SOURCE INFORMATION:
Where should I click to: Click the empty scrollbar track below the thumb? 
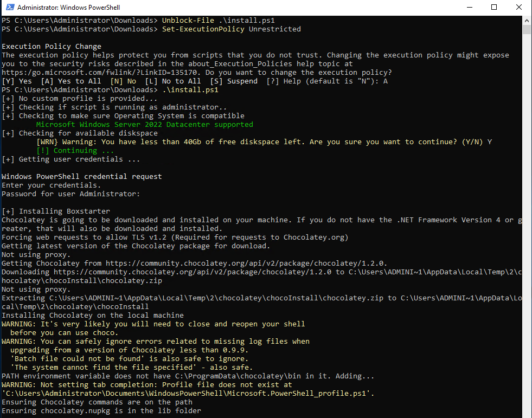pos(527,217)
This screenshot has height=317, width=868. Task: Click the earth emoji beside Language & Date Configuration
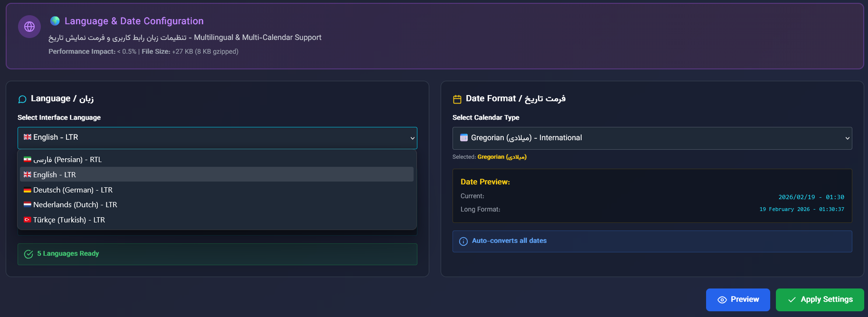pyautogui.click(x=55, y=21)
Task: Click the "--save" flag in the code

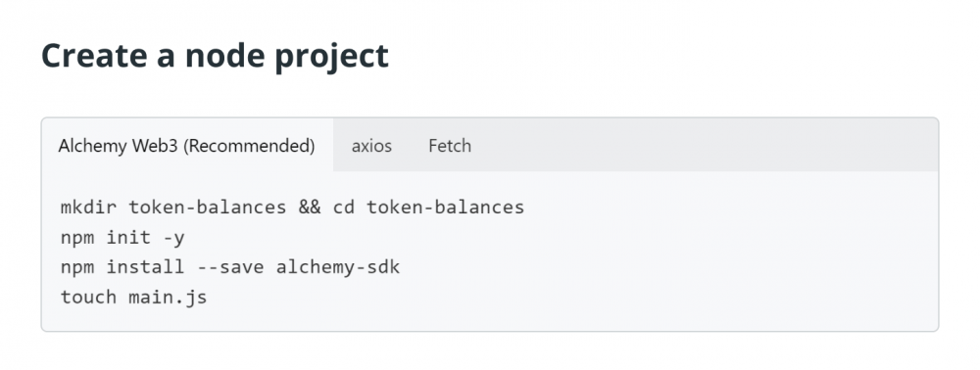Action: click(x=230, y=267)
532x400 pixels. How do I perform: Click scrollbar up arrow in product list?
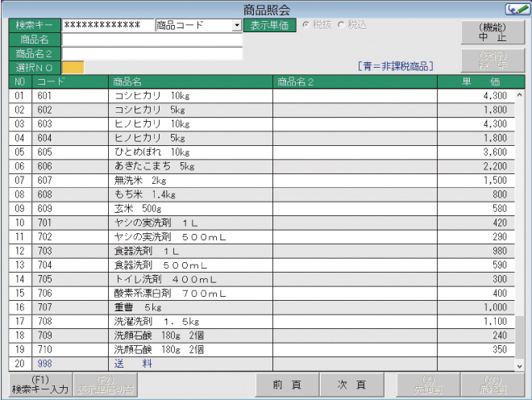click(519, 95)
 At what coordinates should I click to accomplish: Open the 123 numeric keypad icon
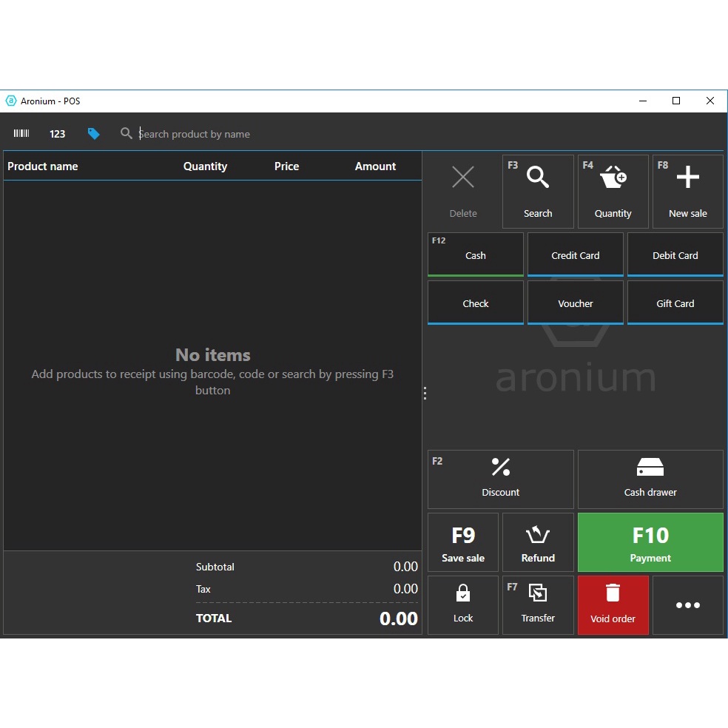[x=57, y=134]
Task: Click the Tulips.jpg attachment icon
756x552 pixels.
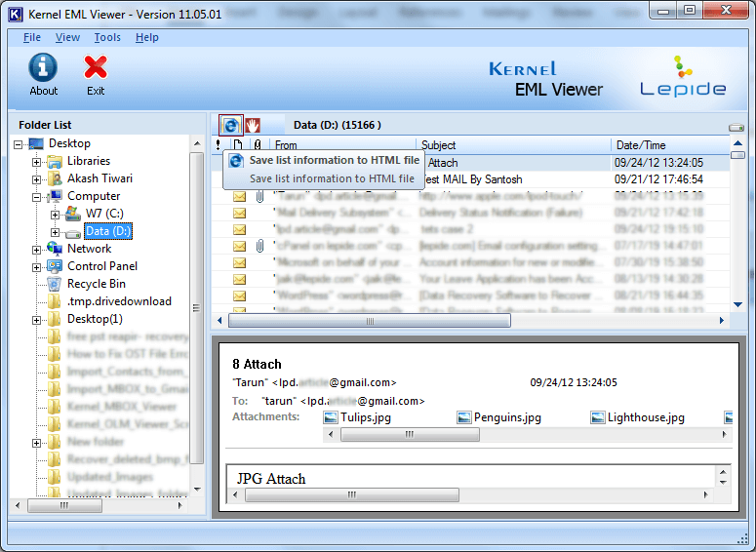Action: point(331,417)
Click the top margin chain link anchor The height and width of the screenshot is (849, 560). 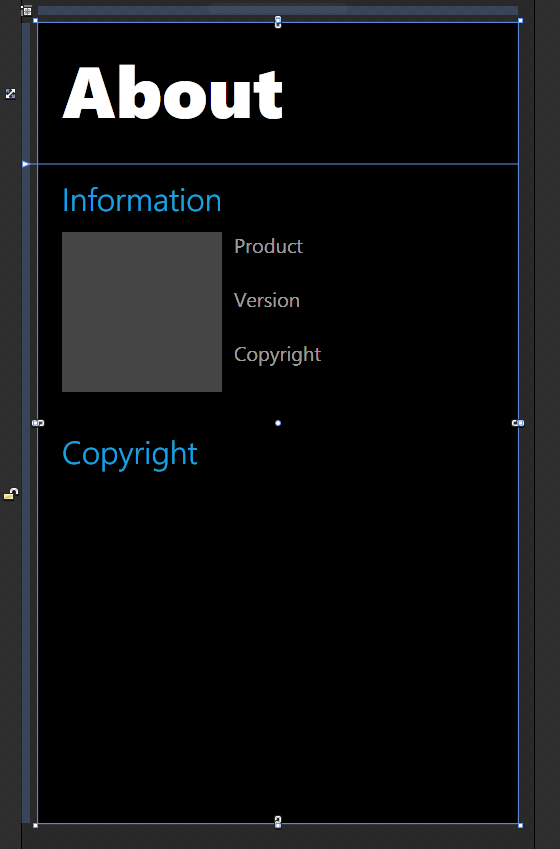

EXERCISE BRIEF: If pictures appear in the data, do not print them; repeat the rest exactly.

WRITTEN RESPONSE:
Where should I click to: Click the empty scrollbar track below the thumb? 
pos(527,217)
This screenshot has height=317, width=868. Task: Click the earth emoji beside Language & Date Configuration
pyautogui.click(x=55, y=21)
Task: Click the "--save" flag in the code

Action: click(x=230, y=267)
532x400 pixels. How do I perform: Click scrollbar up arrow in product list?
click(519, 95)
 At what coordinates should I click to accomplish: Open the 123 numeric keypad icon
[x=57, y=134]
Task: Click the Tulips.jpg attachment icon
756x552 pixels.
Action: point(331,417)
Click the top margin chain link anchor The height and width of the screenshot is (849, 560). 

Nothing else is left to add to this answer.